Copy the records below word for word, starting at the line that contains "Where should I click to: Click the binoculars" and continuing through the end of the records. Leave the pictures out of your copy.

==== Given information

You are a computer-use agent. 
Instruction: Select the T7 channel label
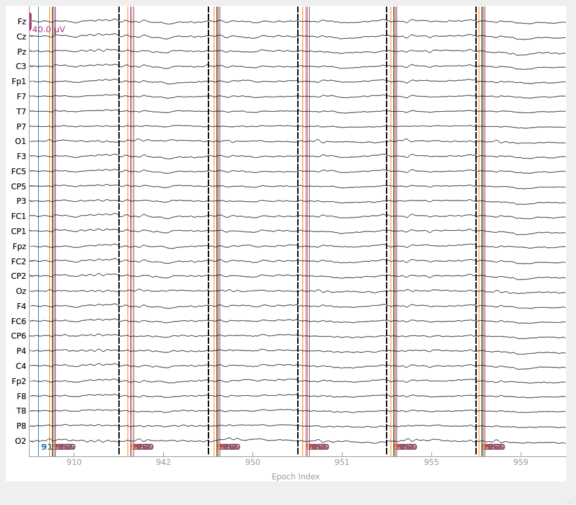pyautogui.click(x=21, y=112)
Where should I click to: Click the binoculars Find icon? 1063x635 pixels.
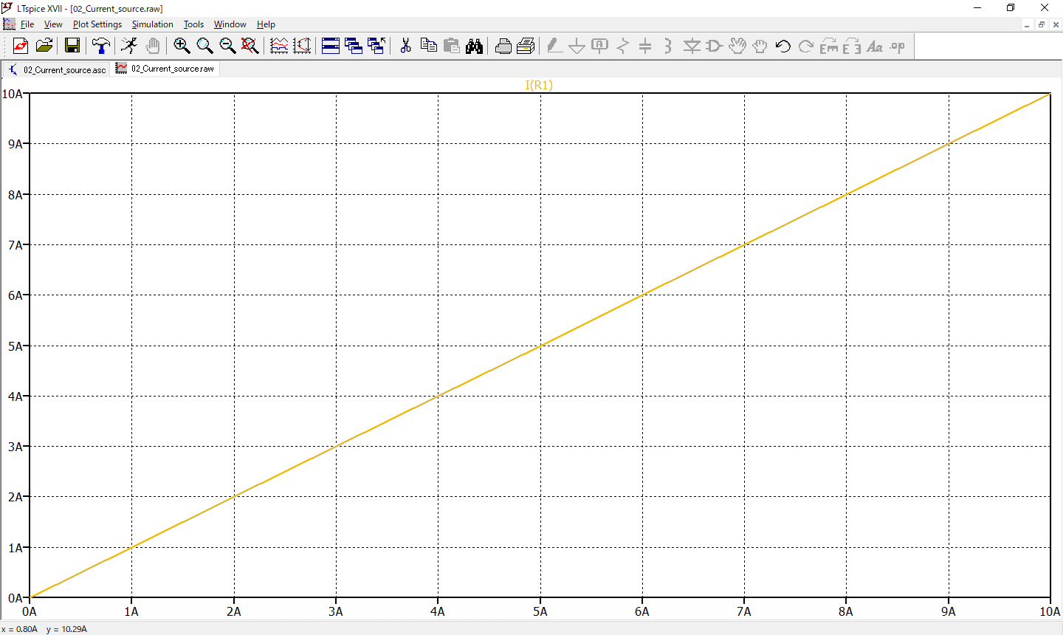tap(474, 47)
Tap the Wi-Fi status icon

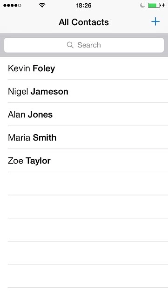[42, 5]
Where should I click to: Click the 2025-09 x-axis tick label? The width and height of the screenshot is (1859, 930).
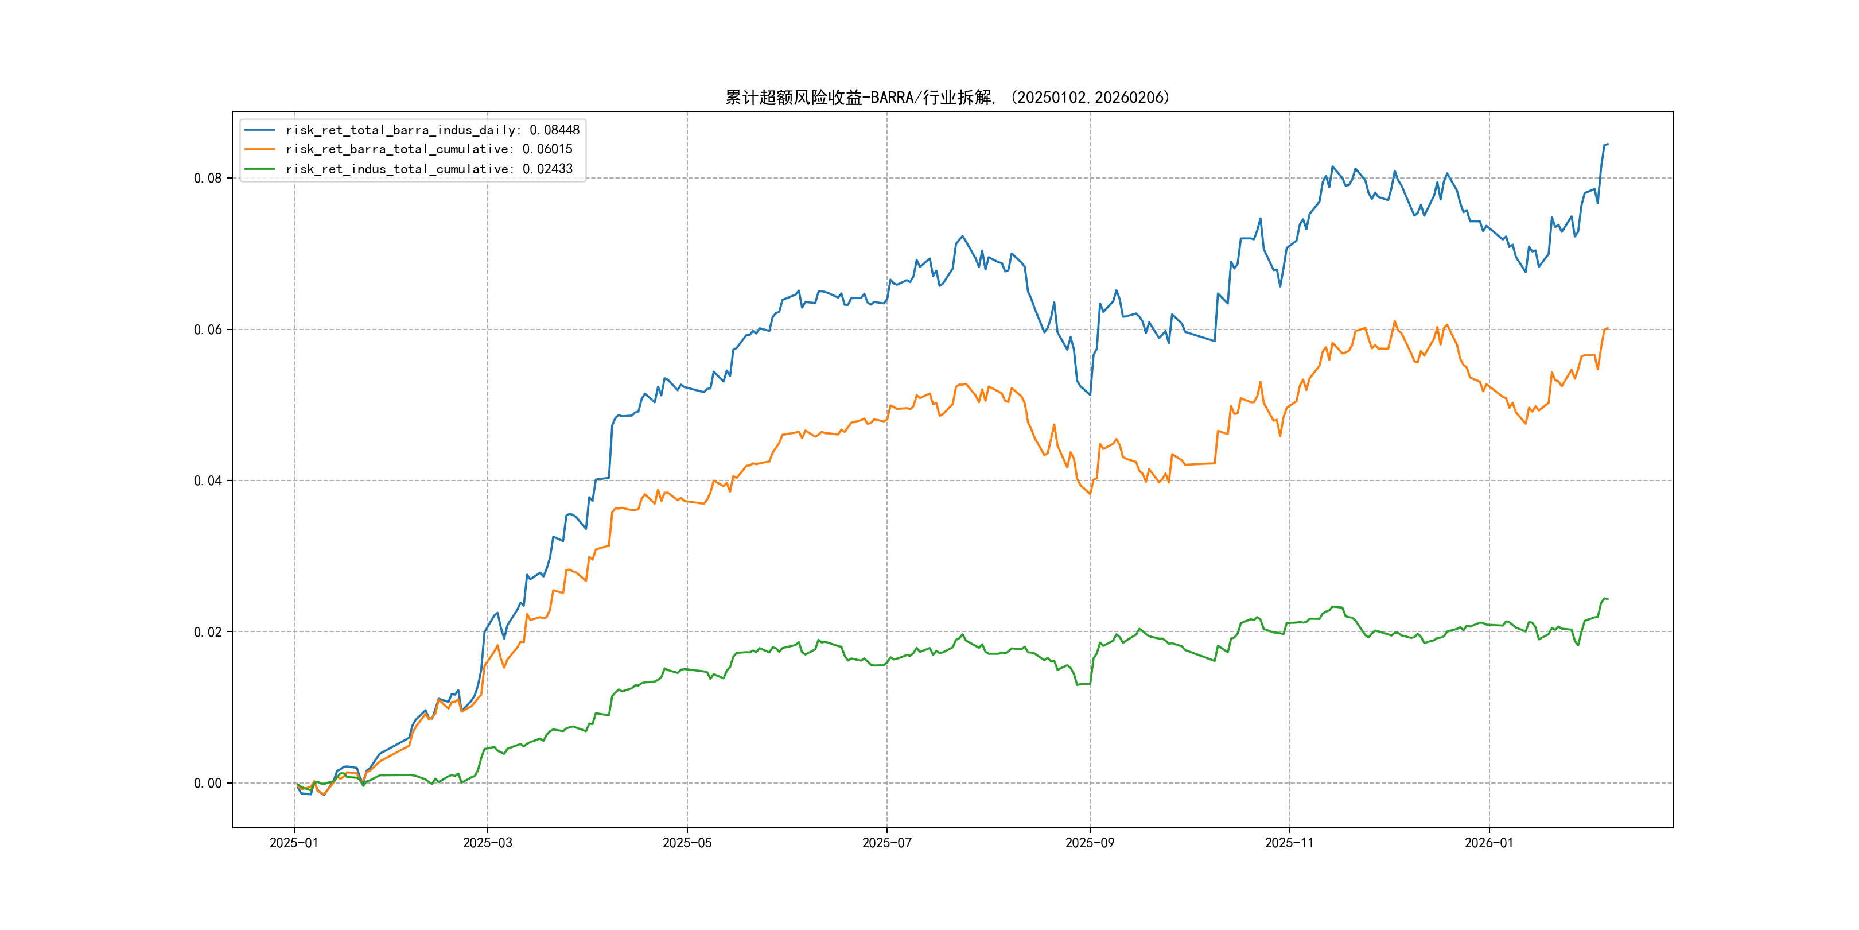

========

## Output for this exercise
Where should I click to: Click the binoculars Find icon? 1063x635 pixels.
tap(474, 47)
Tap the Wi-Fi status icon

[42, 5]
Where should I click to: Click the 2025-09 x-axis tick label? The width and height of the screenshot is (1859, 930).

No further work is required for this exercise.